**What to produce**
Reproduce verbatim the lines from the start of the records through the line containing "What do you see at coordinates (259, 403)", including that line.

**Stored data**
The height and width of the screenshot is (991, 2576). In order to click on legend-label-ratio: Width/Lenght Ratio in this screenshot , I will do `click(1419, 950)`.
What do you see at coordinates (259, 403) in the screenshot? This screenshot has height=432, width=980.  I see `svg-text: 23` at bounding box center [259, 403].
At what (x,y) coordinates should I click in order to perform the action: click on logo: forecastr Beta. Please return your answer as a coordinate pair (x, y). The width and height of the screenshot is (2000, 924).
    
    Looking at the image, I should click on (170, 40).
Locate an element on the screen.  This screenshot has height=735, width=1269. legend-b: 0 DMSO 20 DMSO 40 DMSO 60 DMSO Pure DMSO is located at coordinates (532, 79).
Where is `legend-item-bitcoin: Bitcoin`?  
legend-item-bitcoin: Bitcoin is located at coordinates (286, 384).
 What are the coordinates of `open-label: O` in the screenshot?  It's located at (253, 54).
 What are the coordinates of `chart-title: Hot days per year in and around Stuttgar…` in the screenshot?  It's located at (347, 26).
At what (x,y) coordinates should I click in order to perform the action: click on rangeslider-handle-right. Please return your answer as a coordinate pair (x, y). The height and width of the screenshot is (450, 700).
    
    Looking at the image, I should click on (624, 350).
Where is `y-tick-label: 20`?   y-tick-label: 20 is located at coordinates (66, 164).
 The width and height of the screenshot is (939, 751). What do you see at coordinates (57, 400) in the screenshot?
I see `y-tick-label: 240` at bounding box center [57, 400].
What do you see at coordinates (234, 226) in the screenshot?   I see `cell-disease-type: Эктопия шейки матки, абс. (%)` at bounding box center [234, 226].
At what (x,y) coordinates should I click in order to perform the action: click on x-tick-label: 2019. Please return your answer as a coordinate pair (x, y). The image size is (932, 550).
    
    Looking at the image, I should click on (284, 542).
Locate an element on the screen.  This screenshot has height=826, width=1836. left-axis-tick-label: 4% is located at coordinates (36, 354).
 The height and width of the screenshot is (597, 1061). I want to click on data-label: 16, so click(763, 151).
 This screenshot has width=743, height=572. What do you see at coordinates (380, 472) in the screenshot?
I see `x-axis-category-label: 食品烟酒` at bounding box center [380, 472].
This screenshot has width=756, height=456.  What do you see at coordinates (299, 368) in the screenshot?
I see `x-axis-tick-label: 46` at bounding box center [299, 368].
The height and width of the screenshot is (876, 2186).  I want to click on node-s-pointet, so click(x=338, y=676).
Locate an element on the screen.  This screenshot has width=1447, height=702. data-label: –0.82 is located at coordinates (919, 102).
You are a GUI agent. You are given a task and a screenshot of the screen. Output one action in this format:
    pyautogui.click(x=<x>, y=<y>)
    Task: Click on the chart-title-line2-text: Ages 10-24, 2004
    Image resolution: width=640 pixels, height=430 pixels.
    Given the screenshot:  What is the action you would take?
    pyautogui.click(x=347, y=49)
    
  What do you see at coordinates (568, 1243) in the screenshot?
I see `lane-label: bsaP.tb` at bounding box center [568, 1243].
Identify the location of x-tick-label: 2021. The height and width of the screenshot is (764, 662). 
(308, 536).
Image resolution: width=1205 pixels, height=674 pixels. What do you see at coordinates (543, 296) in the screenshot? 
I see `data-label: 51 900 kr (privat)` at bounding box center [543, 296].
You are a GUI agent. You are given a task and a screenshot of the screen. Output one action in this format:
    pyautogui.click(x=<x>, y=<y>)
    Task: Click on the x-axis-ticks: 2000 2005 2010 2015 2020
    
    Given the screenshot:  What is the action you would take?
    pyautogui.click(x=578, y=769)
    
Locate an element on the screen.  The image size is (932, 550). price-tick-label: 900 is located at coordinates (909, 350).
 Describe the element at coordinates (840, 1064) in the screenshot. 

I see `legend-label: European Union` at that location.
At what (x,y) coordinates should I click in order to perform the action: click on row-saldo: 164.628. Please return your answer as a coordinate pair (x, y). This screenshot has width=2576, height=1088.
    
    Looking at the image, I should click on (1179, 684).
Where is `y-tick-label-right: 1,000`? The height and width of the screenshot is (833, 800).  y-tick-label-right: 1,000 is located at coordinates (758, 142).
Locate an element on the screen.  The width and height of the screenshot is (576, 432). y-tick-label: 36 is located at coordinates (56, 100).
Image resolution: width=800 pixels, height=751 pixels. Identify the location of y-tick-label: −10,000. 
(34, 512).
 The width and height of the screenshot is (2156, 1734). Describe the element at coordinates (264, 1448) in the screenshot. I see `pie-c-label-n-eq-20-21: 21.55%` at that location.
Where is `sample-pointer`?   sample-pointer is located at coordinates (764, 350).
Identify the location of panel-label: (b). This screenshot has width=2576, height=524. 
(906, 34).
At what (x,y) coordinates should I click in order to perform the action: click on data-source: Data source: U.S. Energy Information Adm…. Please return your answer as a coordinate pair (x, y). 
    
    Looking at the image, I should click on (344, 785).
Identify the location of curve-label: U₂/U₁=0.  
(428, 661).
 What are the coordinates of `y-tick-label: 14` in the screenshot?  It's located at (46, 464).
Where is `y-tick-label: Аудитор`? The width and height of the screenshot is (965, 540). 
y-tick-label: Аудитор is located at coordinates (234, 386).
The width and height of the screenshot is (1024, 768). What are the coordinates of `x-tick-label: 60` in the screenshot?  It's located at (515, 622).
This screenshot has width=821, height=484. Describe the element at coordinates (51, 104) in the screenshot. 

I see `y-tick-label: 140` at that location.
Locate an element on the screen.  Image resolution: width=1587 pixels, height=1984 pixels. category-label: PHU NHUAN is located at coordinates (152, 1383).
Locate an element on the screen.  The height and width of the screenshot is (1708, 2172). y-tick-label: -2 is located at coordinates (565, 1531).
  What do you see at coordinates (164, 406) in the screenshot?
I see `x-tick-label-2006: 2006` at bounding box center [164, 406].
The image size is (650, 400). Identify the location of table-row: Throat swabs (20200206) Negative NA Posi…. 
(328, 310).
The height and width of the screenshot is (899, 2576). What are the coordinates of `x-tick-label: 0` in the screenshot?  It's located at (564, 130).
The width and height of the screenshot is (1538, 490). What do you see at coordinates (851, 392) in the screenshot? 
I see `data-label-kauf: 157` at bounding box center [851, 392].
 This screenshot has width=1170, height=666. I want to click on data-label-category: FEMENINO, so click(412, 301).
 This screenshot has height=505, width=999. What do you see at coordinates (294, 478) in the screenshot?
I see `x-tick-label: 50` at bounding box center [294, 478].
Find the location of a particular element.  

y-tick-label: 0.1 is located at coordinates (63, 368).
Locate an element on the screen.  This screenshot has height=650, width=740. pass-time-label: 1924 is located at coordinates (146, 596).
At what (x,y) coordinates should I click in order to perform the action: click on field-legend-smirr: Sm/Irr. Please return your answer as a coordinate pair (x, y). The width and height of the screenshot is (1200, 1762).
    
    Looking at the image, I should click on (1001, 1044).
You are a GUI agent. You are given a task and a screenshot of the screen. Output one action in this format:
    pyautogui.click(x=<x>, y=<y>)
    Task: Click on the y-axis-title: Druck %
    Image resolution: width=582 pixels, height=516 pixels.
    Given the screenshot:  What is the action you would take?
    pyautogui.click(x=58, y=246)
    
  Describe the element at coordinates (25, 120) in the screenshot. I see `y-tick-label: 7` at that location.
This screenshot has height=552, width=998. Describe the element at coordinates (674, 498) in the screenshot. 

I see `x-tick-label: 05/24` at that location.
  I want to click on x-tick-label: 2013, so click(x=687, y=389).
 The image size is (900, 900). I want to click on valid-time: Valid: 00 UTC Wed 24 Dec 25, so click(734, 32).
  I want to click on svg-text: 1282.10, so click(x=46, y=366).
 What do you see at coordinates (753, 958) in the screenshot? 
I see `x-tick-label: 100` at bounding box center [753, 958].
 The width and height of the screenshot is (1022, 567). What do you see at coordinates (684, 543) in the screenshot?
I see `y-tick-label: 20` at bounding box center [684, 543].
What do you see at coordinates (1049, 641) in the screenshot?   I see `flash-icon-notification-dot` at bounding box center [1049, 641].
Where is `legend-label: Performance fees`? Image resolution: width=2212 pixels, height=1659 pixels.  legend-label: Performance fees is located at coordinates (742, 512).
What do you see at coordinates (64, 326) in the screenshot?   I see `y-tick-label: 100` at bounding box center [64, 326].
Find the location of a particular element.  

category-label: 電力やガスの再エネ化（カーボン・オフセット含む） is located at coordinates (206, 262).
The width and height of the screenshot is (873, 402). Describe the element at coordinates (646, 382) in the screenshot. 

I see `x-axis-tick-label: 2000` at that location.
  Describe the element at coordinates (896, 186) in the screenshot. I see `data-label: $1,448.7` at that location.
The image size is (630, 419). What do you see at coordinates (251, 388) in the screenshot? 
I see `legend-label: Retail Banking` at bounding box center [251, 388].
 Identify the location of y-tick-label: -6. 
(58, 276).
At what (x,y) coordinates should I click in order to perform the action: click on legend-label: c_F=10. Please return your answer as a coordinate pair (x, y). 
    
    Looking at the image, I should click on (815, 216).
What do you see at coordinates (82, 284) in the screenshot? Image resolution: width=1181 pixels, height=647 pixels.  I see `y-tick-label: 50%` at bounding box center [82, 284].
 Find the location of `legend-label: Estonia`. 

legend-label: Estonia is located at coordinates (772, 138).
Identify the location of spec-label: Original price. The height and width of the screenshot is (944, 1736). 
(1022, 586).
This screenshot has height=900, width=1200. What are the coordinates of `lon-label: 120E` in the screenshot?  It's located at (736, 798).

**Response to the task**
The height and width of the screenshot is (991, 2576). In order to click on legend-label-ratio: Width/Lenght Ratio in this screenshot , I will do `click(1419, 950)`.
What do you see at coordinates (259, 403) in the screenshot? This screenshot has height=432, width=980.  I see `svg-text: 23` at bounding box center [259, 403].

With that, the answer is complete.